Google executive chairman Eric Schmidt has been shooting his mouth of again – this time predicting the end of global internet censorship within a decade.
The Chocolate Factory supremo was speaking at Johns Hopkins University on Wednesday.
"First they try to block you; second, they try to infiltrate you; and third, you win. I really think that's how it works. Because the power is shifted," he said, according to Reuters.
"I believe there's a real chance that we can eliminate censorship and the possibility of censorship in a decade."
It’s a bold prediction but not one China is likely to agree with anytime soon, given the huge resources and political will behind its vast censorship apparatus, dubbed the Great Firewall.
In fact, it’s more than likely that Schmidt’s optimistic words will go down in history alongside Bill Gates’ famous declaration back in 2004 that spam would be a thing of the past by 2006.
The path is well trodden. Google co-founder Sergey Brin famously questioned China’s long-term ability to restrict the free flow of information online only to backtrack a few years later.

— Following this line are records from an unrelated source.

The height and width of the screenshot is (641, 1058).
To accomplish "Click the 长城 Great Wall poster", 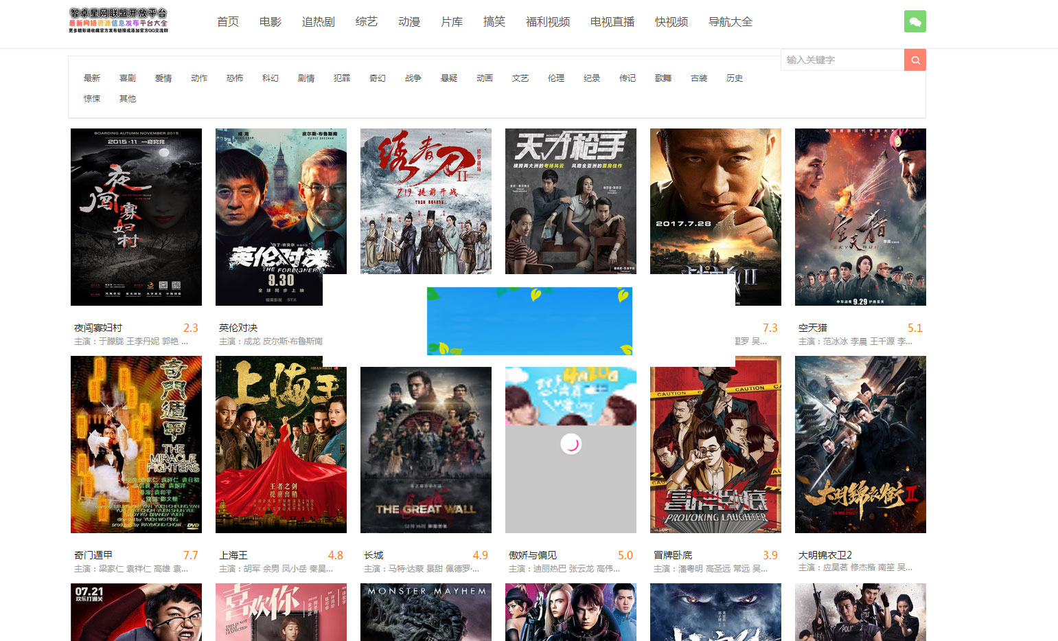I will (426, 450).
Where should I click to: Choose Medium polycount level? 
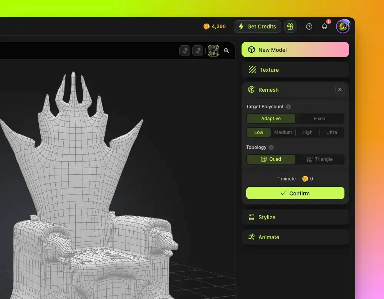[283, 132]
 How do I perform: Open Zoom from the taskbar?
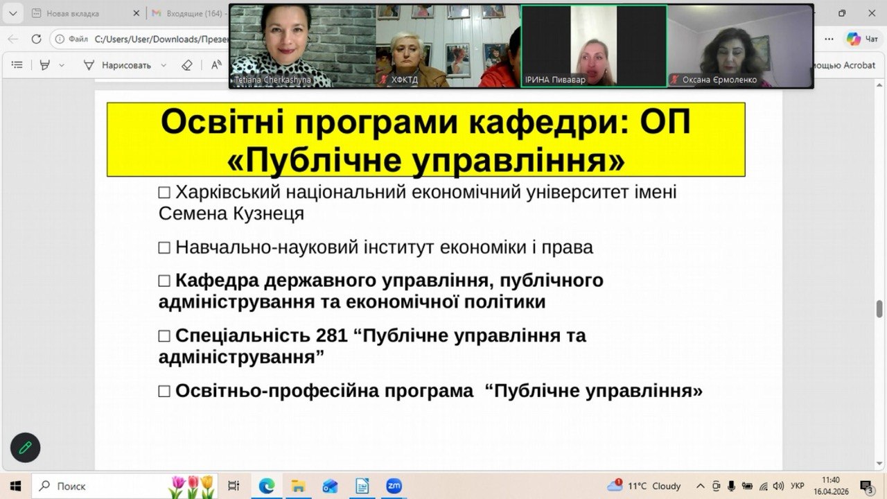point(394,486)
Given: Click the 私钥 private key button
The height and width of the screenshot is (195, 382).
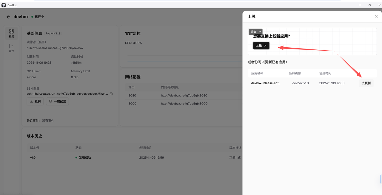Looking at the screenshot, I should pos(35,101).
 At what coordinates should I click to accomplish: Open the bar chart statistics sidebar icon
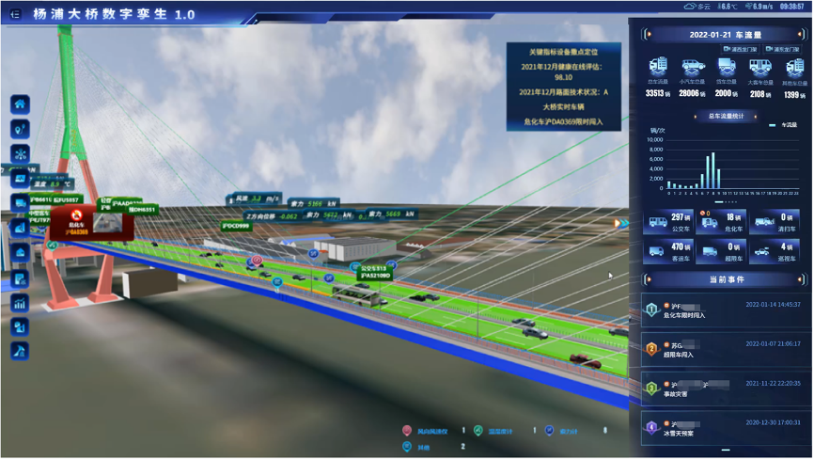coord(21,303)
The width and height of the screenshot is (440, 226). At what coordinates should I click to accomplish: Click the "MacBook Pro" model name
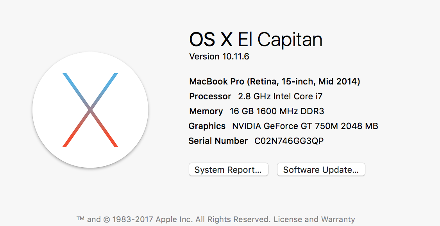tap(216, 82)
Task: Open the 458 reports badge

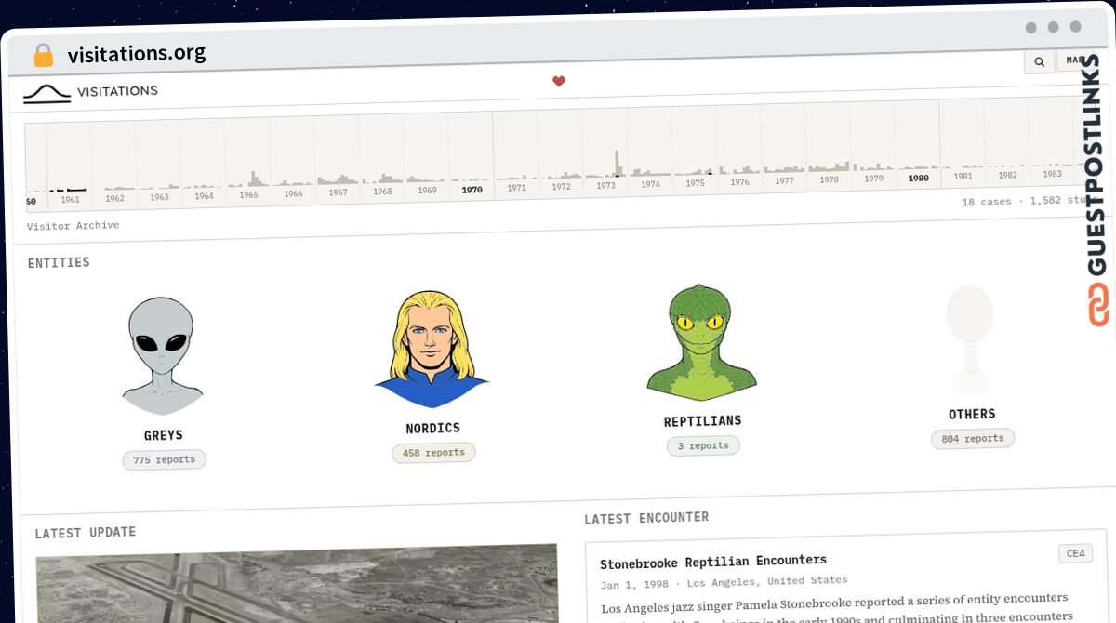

"I thought there was no way to put the genie back in the bottle, but now it seems in certain areas the genie has been put back in the bottle,” he said last year.
China is not the only country censoring the interwebs, of course, but it is the most sophisticated.
Schmidt also had a few words for the NSA, claiming that “with sufficiently long keys and changing the keys all the time”, encryption can be a decent foil to snooping spooks.
"It's pretty clear to me that government surveillance and the way in which governments are doing this will be here to stay in some form, because it's how the citizens will express themselves, and the governments will want to know what they're doing," he added.
"In that race, I think the censors will lose, and I think that people would be empowered."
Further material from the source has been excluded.